Alexander R. Hamilton

Alex Hamilton
Born 1967
London, UK
Residence Australia
Nationality British
Alma mater University of London
University of Cambridge
Scientific career
Fields Physicist
Institutions University of New South Wales
FLEET (the Australian Research Council Centre of Excellence in Future Low-Energy Electronics Technologies)
Doctoral advisor Michael Pepper
Michael J. Kelly

Alexander Rudolf Hamilton (born 1967) is with the School of Physics at the University of New South Wales (UNSW).
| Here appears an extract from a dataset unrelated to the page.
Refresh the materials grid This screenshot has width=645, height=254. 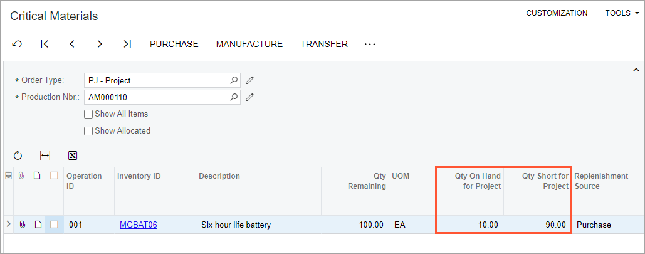point(18,156)
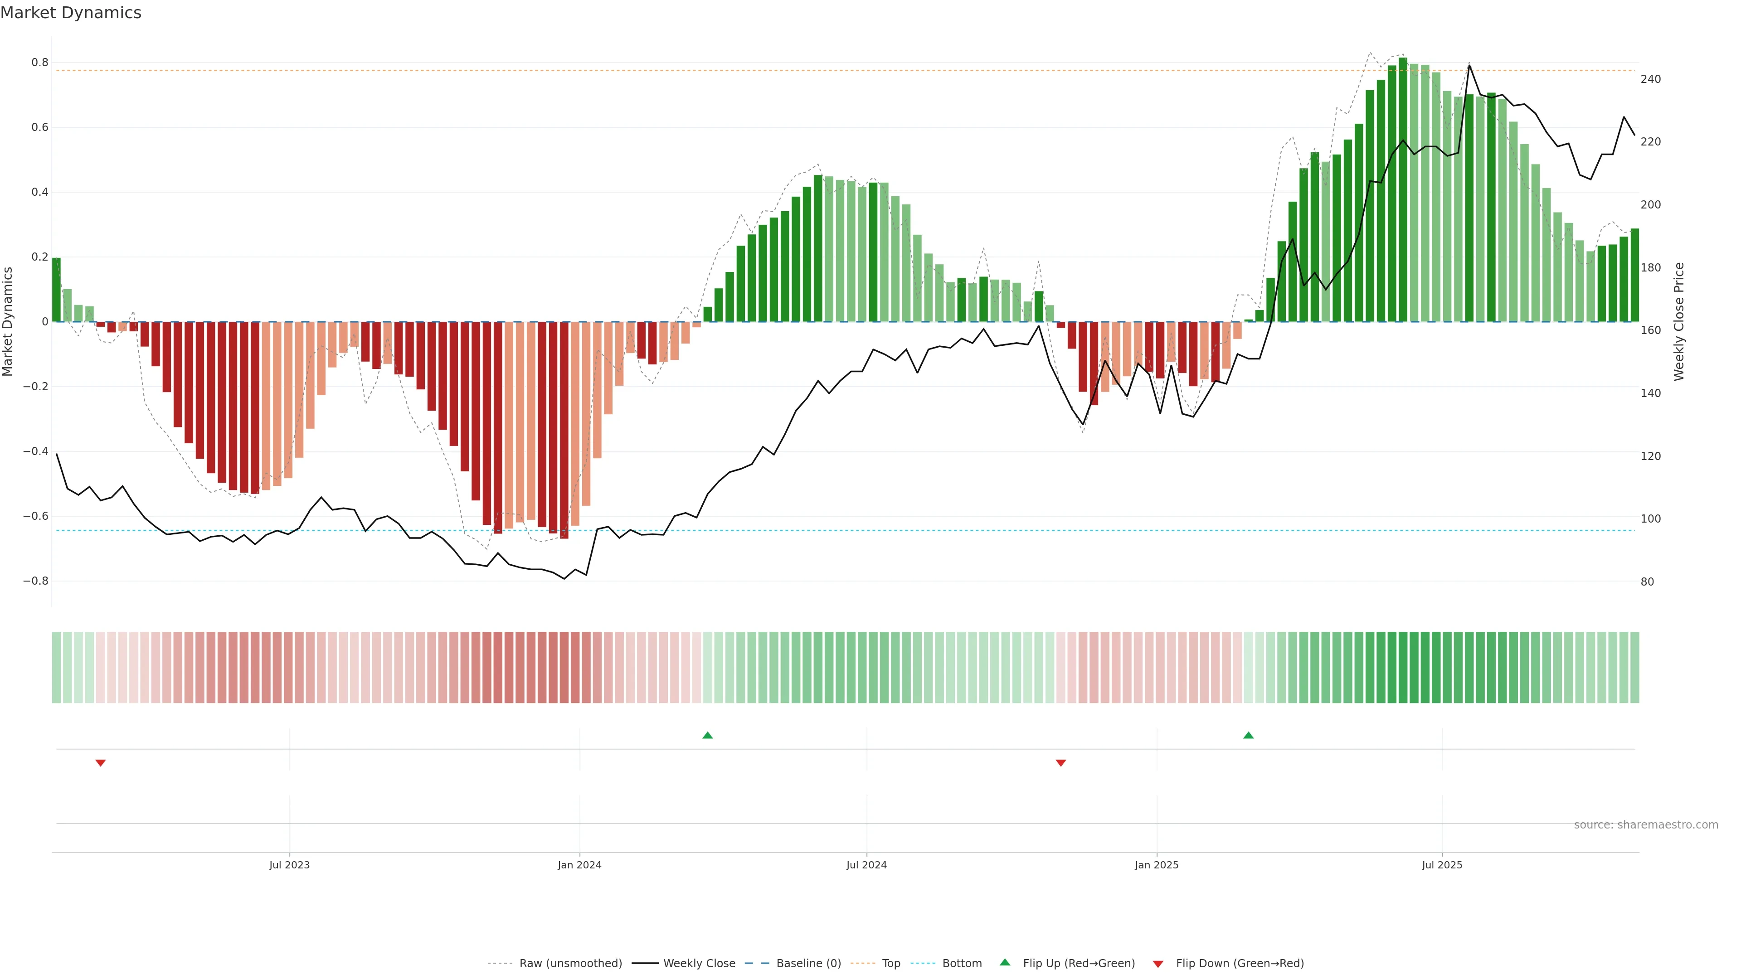Image resolution: width=1741 pixels, height=979 pixels.
Task: Click the Market Dynamics chart title
Action: tap(71, 13)
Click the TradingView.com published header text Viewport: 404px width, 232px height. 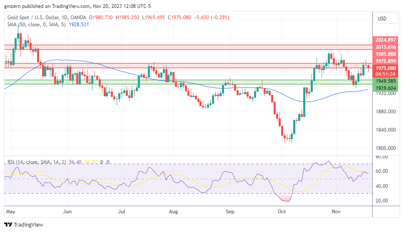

He is notable in the area of experimental condensed matter physics, particularly semiconductor nanofabrication and the study of quantum effects in nanometer scale electronic devices at ultra-low temperatures.

Education

He obtained his BSc in physics from the University of London in 1988, and a PhD, under Michael Pepper and Michael Kelly (physicist), from the University of Cambridge in 1993 with a thesis entitled Low Dimensional Transport in Back-Gated Heterostructures.[1]

Career

He was awarded an EPSRC postdoctoral fellowship to continue his work at the Cavendish Laboratory, which led to new understandings of electrical conduction in highly correlated low-dimensional quantum systems. Hamilton moved to the University of New South Wales in 1999, where he was one of the founding members of the ARC Centre of Excellence for Quantum Computer Technology. He managed the quantum measurement program in the centre from 2000-2005, developing techniques for controlling and reading out quantum information in silicon quantum computer devices. In 2005 he moved full-time to the School of Physics, where he leads the Quantum Electronic Devices group, working on quantum transport in semiconductor nanostructures (in particular electron and hole transport in GaAs quantum wires and dots). He was awarded the Australasian Science Prize in 2006, a COSMOS 'Bright Sparks' award in 2007, and an ARC Professorial Fellowship in the same year. In 2012 he was the recipient of an ARC Outstanding Researcher Award, and in 2015 was elected as a Fellow of the American Physical Society.

He is Deputy Director[2] of FLEET (the Australian Research Council Centre of Excellence in Future Low-Energy Electronics Technologies), an Australian research centre developing ultra-low energy electronics based on technologies including topological materials, exciton superfluids, non-equilibrium physics, atomically-thin materials and nanodevice fabrication.